Kenyan banks, faced with increasing non-performing loans (NPLs) - that threatens profitability due to lower interest income, operating profit and loanable funds - have embarked on creating a semblance of a win-win scenario for both borrowers and lenders.
It has also been noted that auctioneers are struggling to find buyers willing and able to take possession of any seized assets, primarily due to liquidity challenges.
A deep dive into the local dailies that display the various assets up for auction shows that most are published repeatedly week after week, signalling a challenge in disposing of such assets.
Between June-July 2022, the local newspapers were filled with hundreds of homes and commercial properties up for auction, most of which were then republished in August 2022.

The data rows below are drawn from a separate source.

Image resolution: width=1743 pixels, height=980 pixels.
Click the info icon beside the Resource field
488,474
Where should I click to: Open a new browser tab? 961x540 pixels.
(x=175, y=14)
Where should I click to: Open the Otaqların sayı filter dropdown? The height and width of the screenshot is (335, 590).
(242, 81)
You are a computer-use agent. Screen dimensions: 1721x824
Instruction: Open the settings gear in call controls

For example, in 2021, Garam Investments – a leading auctioneer in Kenya, revealed that it had a portfolio of more than Ksh10.6 billion in acres of land and homes that have failed to attract any buyers over the years.
The new move by banks to handle loan defaulters on a case-by-case basis, and to restructure or even refinance where applicable is therefore a welcome move for borrowers.

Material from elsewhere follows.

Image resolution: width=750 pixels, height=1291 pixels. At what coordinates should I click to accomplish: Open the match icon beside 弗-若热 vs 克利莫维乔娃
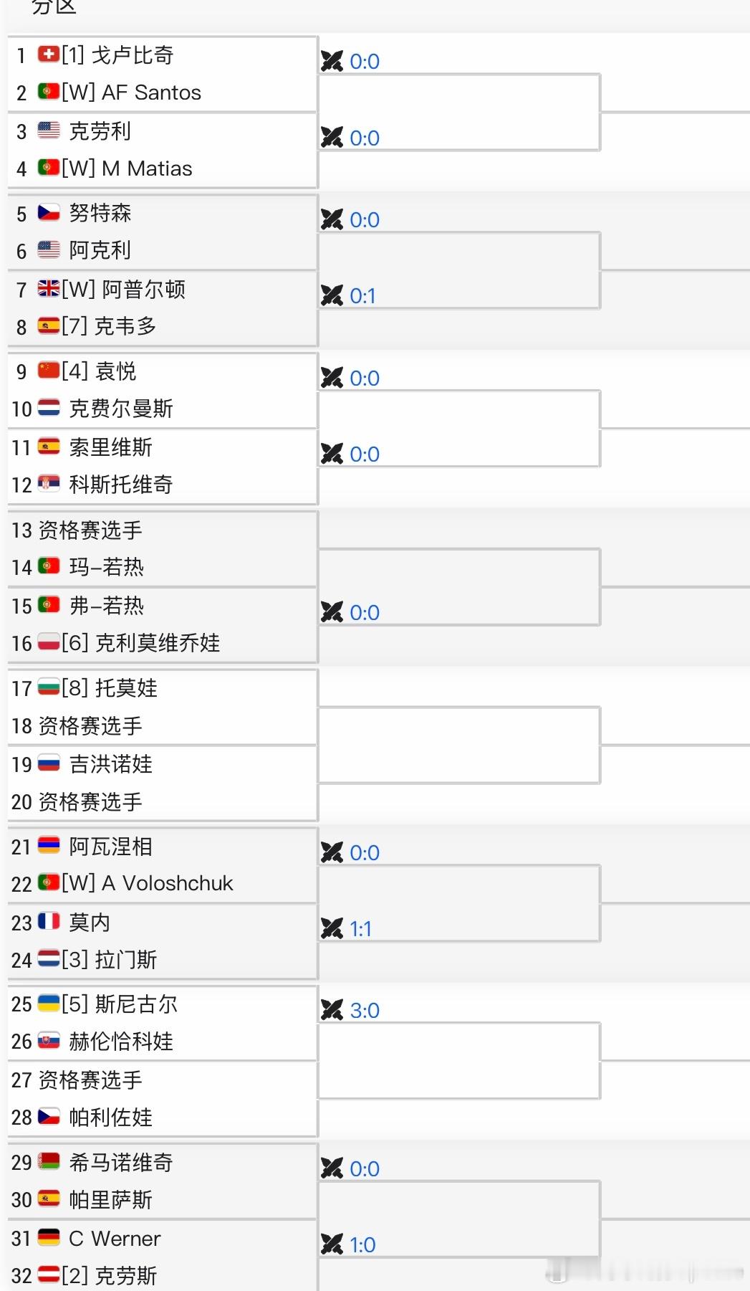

Loan restructuring can best be described as the lender (bank) changing the existing terms of the loan contract in order to manage the initial size of the loan as well as the interest obligations for the borrower.
It could either be by extending the loan repayment period or tweaking the interest obligation frequency or both, following a mutual agreement between the borrower and lender.
This way, firms that are struggling to meet their debt obligations are given some breathing room, and the opportunity to revive their businesses.
How effective debt restructuring or refinancing is as a debt recovery strategy remains unclear. In Bangladesh, 22 out of 56 banks have taken this approach over the last decade, however, research into the impact of this strategy has led to differing views.
Some researchers have argued that banks take the debt restructuring option only because it frees up resources and capital which they can then use to finance new lending. It offers up a more cost-effective way to recover loans compared to lengthy legal proceedings and auctions.
When an individual or a company defaults, the bank then has to maintain a given provision against the defaulted loan. When the rate of defaults goes up – as is the case in Kenya, the bank will then have to provide a higher provision to cover the huge defaults, this then results in an increase in the cost of loans.
This could explain why more and more banks are looking to help borrowers who are facing cash flow challenges by restructuring their loans.
Banks are now more willing to find amicable solutions via open desk negotiations. This means that borrowers struggling to service their loans now have a chance to make a case for themselves and find common ground.
However, it is important to note that not all defaulters are eligible when it comes to restructuring loans, as the different banks all have a different set of selection criteria. You will still have to prove your ability to abide by the new terms of your debt.
Overall, the new strategy is expected to have a positive effect on not only small and medium-sized enterprises but the overall economy as well.
By helping eligible firms to stay afloat and granting them the chance to revive their business, the banks are indirectly ensuring that the rate of employment doesn’t plummet even further, which would be guaranteed if such firms were forced to shut down.